El posterior destino de este Convento de la Epifanía fue un tanto triste: se utilizó en principio como almacenes estatales, depósito de quintos en las levas para guerras, luego se utilizó como primer destino de un Instituto de Segunda Enseñanza, y aún parece ser que actuó como depósito carcelario durante algún tiempo. Poco a poco deteriorándose, cuando el reinado de Isabel II se destinó nuevamente a convento, alojando allí a unas cuantas monjas franciscanas concepcionistas de la Reforma hecha por sor Patrocinio, “la monja de las llagas”, consejera de la Reina. Allí vivieron y cuidaron del templo, siendo enterrrada su fundadora en la gran capilla aneja al brazo del Evangelio. Durante largos años lo ocuparon también frailes franciscanos, que al final se han ido, el pasado año.
El templo es de una valía excepcional. Por un par de razones, por sus dimensiones y decoración, y por la autoría de sus planos, que se deben al montañés fray Alberto de la Madre de Dios, uno de los grandes arquitectos del Barroco español.
Aunque los planos son de 1632, la construcción del templo se hizo entre 1638 y 1646, terminándose la gran masa del edificio conventual, situado por detrás del templo, en 1652; una inmensa huerta lo rodeaba por sur y poniente, llegando hasta el actual paseo de las Cruces, que debe su nombre a la erección de un Calvario en ese lugar por los frailes.
La portada de la iglesia, construida en los años inmediatamente posteriores, posee la típica estructura de los edificios carmelitanos. En élla alterna el rojo del ladrillo con la blanca piedra de Horche. Tres arcos semicirculares soportan la carga de un gran paramento dividido en tres calles por pilastras de ladrillo. En la central, una hornacina con talla moderna y gran ventanal. En las laterales, escudos de la Orden del Carmelo y del fundador Baltasar Meléndez. De remate, frontón triangular con óculo circular, y a un lado la espadaña de ladrillo. En el interior, de tres naves, destaca una pintura de la Trinidad, del siglo XIX, en el remate del altar mayor, y en el extremo de la epístola del crucero una gran reja de coro desde la que puede contemplarse la tumba de Sor Patrocinio. Su espacio es solemne y severo, no carente de elegancia. Los retablos, totalmente modernos, de la segunda mitad del siglo XX, y en las pechinas de la bóveda del crucero, las pinturas de los cuatro evangelistas, debidas al pincel del pintor alcarreño Carlos Santiesteban.
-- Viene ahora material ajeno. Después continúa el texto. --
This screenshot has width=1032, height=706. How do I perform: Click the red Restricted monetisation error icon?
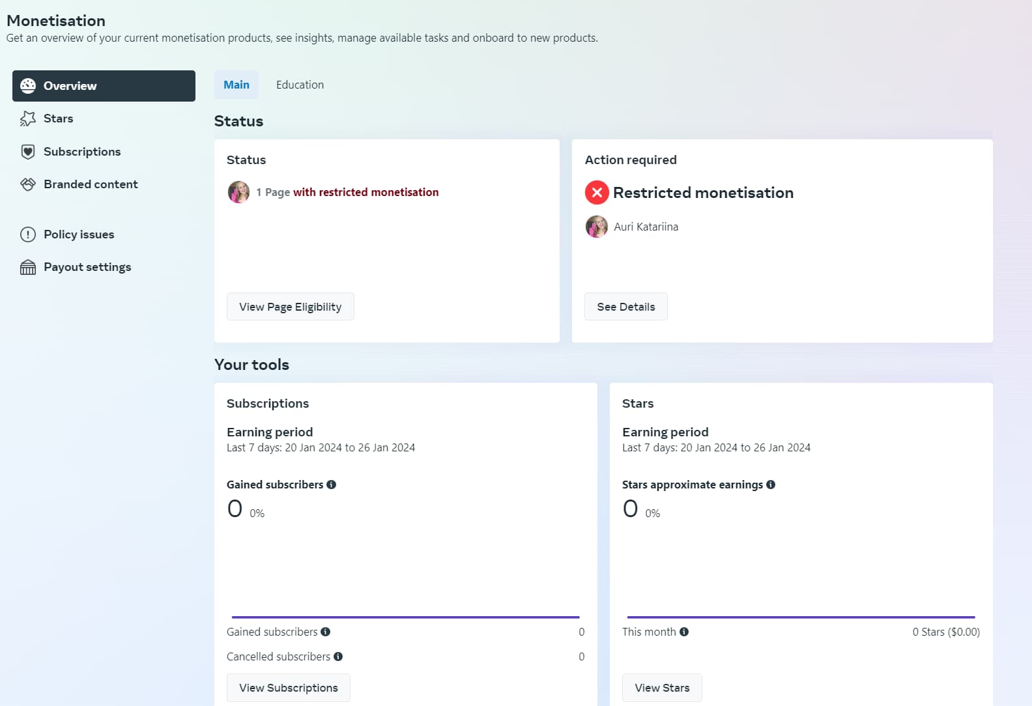(x=596, y=193)
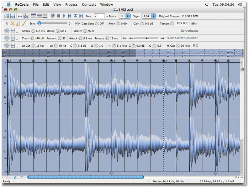The height and width of the screenshot is (188, 249).
Task: Toggle the Envelope power button
Action: [x=7, y=31]
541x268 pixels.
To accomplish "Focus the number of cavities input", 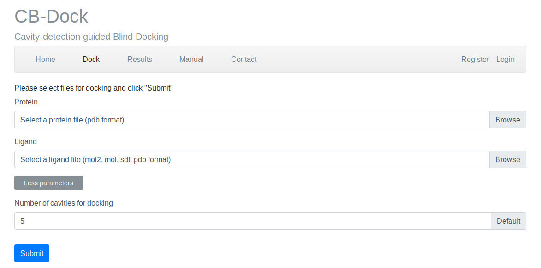I will (252, 221).
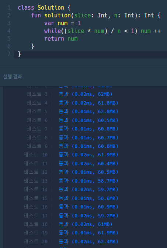Image resolution: width=167 pixels, height=248 pixels.
Task: Expand the 테스트 20 result chevron
Action: pos(52,241)
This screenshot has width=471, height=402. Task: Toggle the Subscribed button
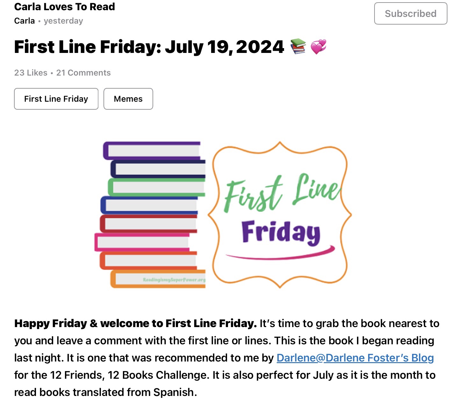(410, 13)
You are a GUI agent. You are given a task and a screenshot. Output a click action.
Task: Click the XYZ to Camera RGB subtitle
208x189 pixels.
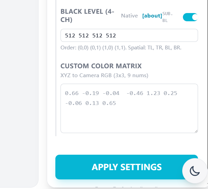[x=104, y=75]
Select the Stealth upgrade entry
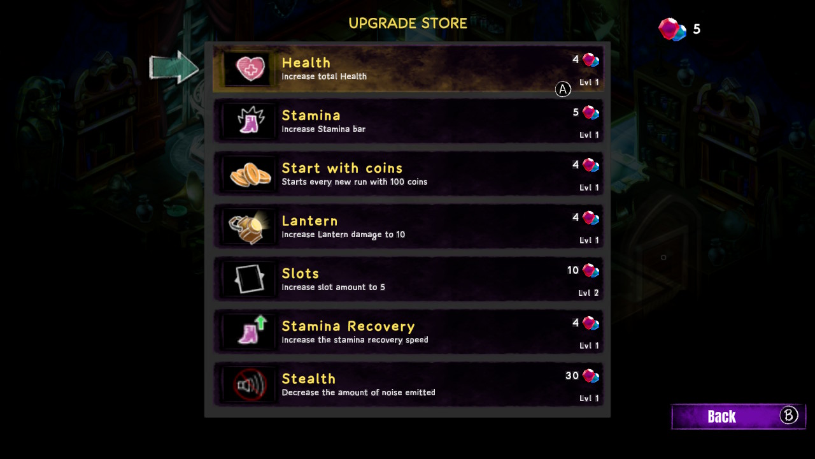This screenshot has width=815, height=459. [408, 384]
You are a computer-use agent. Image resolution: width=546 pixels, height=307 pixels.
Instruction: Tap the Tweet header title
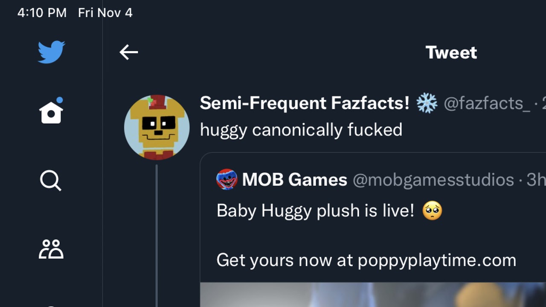pyautogui.click(x=451, y=52)
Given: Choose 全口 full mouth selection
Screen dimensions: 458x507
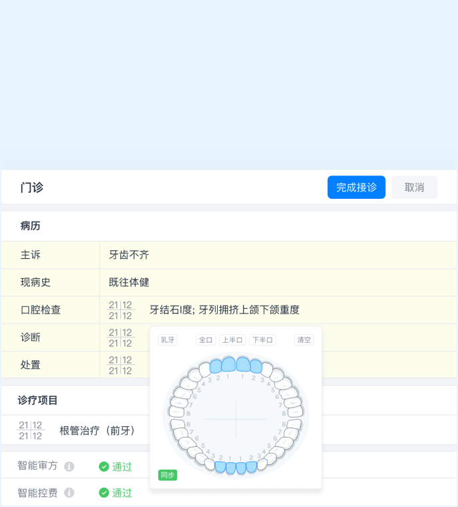Looking at the screenshot, I should [206, 340].
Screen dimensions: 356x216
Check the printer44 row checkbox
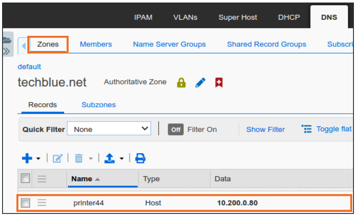26,203
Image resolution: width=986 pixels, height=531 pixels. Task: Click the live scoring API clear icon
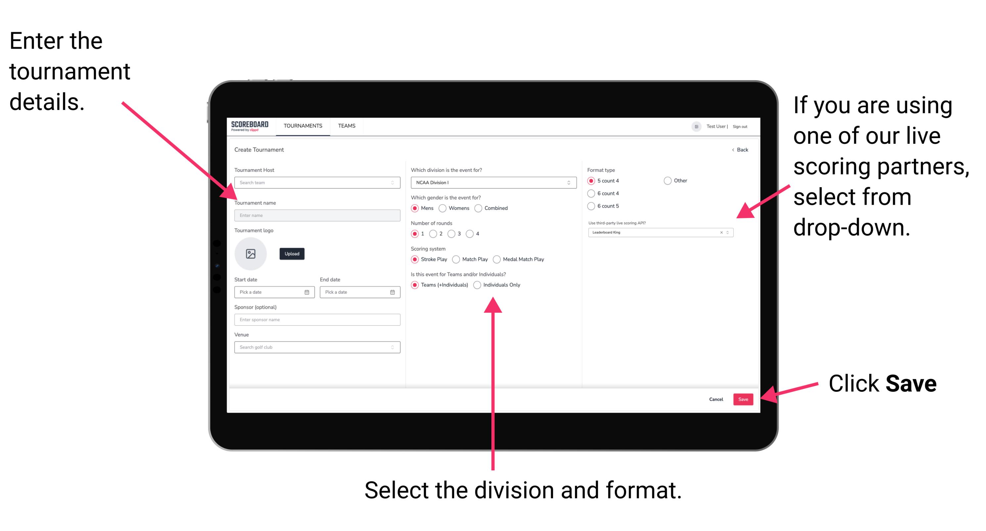click(x=720, y=233)
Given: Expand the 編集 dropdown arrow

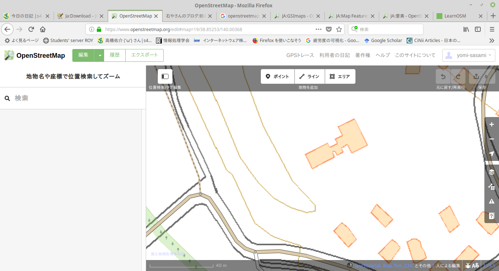Looking at the screenshot, I should [99, 55].
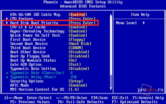This screenshot has height=104, width=166.
Task: Select the MPS Version Control value 1.4
Action: pos(74,90)
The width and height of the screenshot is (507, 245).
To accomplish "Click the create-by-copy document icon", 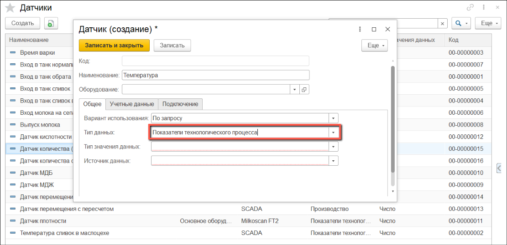I will pos(50,23).
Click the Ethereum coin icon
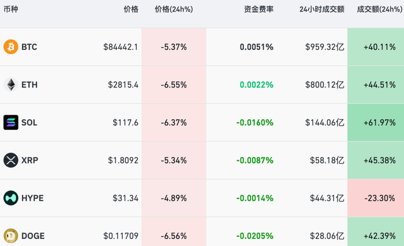404x246 pixels. pos(11,85)
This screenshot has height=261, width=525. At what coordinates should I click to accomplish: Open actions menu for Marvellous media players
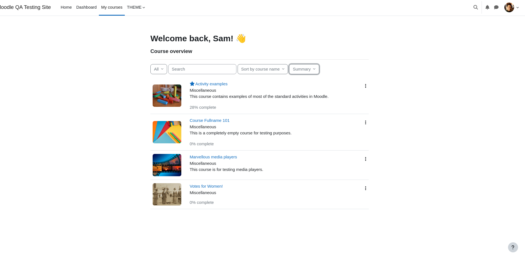click(x=365, y=159)
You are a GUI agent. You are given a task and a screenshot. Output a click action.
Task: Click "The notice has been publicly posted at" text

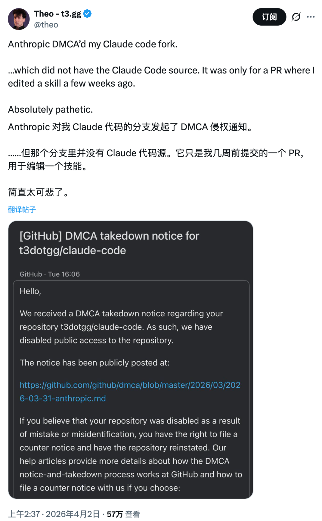tap(95, 363)
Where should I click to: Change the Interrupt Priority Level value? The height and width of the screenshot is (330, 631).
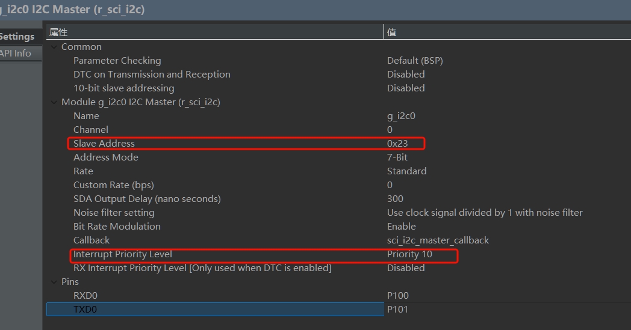pos(409,254)
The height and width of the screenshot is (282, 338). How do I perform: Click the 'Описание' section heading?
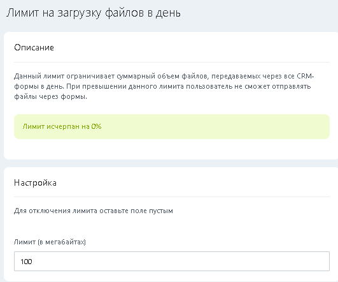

Se completa este convento, al que precede una de esas recoletas plazas de la Guadalajara antigua, sencilla y silenciosa, con un busto de bronce en memoria del poeta (cuasi carmelitano) y al que tentado estoy de preceder su nombre con el fray de los buenos, José Antonio Ochaita, quien en esta plaza también recitó, en los veranos de la ciudad vieja, sus versos emocionados. La talla es del escultor Navarro Santafé. Y el mérito de que todo quede en esta pulcra vanidad del olvido, es de quienes saben que en esta ciudad aún quedan, y deben quedar, estos señalados puntos de la memoria viva y del silencio.